For those with darker skin, Dr Pavicic advises being even more careful because lip blushing can cause post-inflammatory hyperpigmentation. “When the lip tissue experiences trauma and heals with excess melanin deposition, the result can be lips that are visibly darker than before the procedure,” she notes.
Whereas a risk not frequently talked about is pigment migration. “It rarely gets discussed transparently,” Dr Pavicic says. “If needle depth or technique is even slightly off, pigment can spread beyond the intended area, resulting in a grayish, blurred look around the lip line rather than the crisp definition that was the whole point of the procedure.”
The Other Options
For those considering lip blushing, Dr Pavicic mentions that there are other options to tone and define the lips, which do not involve repeatedly damaging the skin barrier. When it comes to those adamant on using needles, Dr Pavicic says that lip fillers are the safe route. “Biomimetic hyaluronic acid lip fillers, administered by a qualified medical professional, remain the gold standard for volume and definition. Yes, they involve a needle or a blunt tip cannula to reduce the number of punctures. But hyaluronic acid filler is reversible, dissolvable, and targets the deeper tissue rather than repeatedly puncturing the delicate mucosal surface. There is no permanent pigment, but the healing demand on the lip barrier is significantly lower than lip blushing.” The right combination of ingredients can fix brightness and tone by maintaining melanin production.



The other option is to go the topical skincare route. Dr Pavicic notes that SPF and lip peels can help maintain the natural colour of the lips. For a more targeted treatment, she recommends a series of picosecond or Q-switched laser sessions, with a prior medical consultation, of course.

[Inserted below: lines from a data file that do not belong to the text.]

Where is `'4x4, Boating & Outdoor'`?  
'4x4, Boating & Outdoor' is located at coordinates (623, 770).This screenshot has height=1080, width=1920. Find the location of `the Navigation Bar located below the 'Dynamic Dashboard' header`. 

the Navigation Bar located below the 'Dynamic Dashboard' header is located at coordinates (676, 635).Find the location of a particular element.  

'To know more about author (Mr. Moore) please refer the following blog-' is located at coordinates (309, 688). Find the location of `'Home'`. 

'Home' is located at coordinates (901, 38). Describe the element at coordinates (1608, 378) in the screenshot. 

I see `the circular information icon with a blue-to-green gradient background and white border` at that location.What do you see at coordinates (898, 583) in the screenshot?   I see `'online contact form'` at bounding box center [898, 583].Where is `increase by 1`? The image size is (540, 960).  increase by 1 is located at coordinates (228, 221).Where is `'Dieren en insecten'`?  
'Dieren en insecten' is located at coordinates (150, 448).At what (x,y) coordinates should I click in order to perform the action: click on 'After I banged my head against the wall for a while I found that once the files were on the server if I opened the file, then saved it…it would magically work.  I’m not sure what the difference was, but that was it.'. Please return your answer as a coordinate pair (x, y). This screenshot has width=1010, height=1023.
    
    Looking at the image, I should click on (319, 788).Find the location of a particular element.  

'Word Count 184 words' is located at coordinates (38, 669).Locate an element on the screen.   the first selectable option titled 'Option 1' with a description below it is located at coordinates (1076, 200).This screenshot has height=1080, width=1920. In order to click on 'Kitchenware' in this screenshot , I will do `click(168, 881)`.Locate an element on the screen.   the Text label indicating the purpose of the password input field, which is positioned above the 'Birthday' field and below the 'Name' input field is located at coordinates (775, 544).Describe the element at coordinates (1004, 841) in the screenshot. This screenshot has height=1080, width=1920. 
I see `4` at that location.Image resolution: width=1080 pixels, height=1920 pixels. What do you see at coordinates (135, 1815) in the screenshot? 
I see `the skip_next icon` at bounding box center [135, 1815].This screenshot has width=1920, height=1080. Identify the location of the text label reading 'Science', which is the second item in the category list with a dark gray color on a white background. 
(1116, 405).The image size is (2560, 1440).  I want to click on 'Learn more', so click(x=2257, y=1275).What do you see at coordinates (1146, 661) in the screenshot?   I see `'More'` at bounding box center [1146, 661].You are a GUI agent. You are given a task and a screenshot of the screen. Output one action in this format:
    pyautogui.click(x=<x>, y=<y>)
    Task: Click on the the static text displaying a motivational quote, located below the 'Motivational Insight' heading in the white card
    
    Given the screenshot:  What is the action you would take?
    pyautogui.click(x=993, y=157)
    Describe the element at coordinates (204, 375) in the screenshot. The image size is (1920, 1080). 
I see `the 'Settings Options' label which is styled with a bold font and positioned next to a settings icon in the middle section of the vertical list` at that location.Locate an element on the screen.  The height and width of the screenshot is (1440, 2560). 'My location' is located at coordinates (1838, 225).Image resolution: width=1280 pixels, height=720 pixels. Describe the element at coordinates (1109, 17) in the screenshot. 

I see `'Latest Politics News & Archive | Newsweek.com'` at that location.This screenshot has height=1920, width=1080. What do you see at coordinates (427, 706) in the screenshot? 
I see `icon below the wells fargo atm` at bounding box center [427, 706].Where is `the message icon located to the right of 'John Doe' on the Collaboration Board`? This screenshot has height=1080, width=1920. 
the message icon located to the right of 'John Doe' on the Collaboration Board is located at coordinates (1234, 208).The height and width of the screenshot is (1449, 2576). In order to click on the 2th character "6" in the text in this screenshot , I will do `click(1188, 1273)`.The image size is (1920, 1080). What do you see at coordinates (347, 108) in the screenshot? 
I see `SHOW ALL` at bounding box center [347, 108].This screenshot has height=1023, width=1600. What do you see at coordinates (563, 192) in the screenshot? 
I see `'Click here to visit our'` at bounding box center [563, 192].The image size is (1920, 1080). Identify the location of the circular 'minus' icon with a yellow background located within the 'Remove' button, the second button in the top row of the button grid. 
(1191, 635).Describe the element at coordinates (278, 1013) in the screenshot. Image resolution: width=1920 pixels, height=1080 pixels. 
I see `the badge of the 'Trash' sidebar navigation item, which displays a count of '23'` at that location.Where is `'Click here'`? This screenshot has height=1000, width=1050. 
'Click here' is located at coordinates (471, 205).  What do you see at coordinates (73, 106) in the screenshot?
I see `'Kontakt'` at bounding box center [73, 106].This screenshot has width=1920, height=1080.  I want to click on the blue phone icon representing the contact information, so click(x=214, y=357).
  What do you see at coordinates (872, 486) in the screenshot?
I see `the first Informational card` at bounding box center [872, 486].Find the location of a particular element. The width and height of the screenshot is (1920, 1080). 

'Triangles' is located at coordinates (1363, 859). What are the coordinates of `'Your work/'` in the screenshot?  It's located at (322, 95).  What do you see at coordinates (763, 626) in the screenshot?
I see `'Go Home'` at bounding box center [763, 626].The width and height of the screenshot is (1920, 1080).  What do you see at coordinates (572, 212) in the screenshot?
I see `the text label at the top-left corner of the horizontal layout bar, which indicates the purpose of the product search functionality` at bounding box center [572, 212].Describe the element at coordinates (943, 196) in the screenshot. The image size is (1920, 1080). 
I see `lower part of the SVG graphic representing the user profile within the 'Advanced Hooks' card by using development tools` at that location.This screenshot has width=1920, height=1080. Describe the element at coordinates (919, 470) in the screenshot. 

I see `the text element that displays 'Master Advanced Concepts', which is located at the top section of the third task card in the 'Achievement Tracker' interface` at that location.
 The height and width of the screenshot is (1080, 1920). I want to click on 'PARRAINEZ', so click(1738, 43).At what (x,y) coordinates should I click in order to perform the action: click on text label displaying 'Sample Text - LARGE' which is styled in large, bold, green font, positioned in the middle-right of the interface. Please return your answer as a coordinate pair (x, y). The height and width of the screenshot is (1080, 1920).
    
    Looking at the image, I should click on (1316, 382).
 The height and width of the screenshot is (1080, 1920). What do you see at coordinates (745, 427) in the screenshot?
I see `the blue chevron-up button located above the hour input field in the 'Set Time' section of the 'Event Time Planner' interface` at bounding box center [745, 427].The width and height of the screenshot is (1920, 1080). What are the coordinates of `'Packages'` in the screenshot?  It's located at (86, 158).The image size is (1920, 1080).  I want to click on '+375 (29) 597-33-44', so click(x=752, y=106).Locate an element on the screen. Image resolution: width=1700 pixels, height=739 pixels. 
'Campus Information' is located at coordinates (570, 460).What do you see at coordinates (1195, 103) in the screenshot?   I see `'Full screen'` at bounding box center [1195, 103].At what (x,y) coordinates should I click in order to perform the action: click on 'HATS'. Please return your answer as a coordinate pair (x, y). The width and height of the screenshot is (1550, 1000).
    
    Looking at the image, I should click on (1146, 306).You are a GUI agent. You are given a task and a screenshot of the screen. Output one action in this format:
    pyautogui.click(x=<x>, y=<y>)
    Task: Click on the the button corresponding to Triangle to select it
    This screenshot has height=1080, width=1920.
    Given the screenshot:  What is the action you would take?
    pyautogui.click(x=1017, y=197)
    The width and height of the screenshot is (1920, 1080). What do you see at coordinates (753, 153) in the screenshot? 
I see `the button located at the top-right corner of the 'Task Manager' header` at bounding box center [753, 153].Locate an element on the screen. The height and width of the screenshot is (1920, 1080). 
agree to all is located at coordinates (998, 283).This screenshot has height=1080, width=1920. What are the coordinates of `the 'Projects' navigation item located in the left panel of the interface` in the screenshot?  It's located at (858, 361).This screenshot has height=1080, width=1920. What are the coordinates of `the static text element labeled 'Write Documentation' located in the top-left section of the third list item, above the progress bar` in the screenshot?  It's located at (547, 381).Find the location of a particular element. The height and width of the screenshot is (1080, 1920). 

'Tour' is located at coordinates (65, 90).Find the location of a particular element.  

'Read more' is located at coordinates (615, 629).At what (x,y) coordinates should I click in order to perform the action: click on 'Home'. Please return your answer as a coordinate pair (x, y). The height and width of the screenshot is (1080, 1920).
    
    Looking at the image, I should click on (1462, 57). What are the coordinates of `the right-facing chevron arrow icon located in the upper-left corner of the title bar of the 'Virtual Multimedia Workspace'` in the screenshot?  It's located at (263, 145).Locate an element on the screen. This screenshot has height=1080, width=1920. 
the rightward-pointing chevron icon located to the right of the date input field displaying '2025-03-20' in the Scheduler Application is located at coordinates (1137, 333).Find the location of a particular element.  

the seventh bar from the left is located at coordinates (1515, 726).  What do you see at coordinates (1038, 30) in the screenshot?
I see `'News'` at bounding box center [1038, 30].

“My philosophy in aesthetic medicine is this: the goal should always be to enhance your natural biology, not to repeatedly injure it,” says Dr Pavicic. There are alternatives out there to make sure a beauty visit doesn’t end up with a hospital injury. They are not as high-maintenance as we like to think, but at the end of the day, the real flex is making sure that our skin and nails are as healthy as they can be.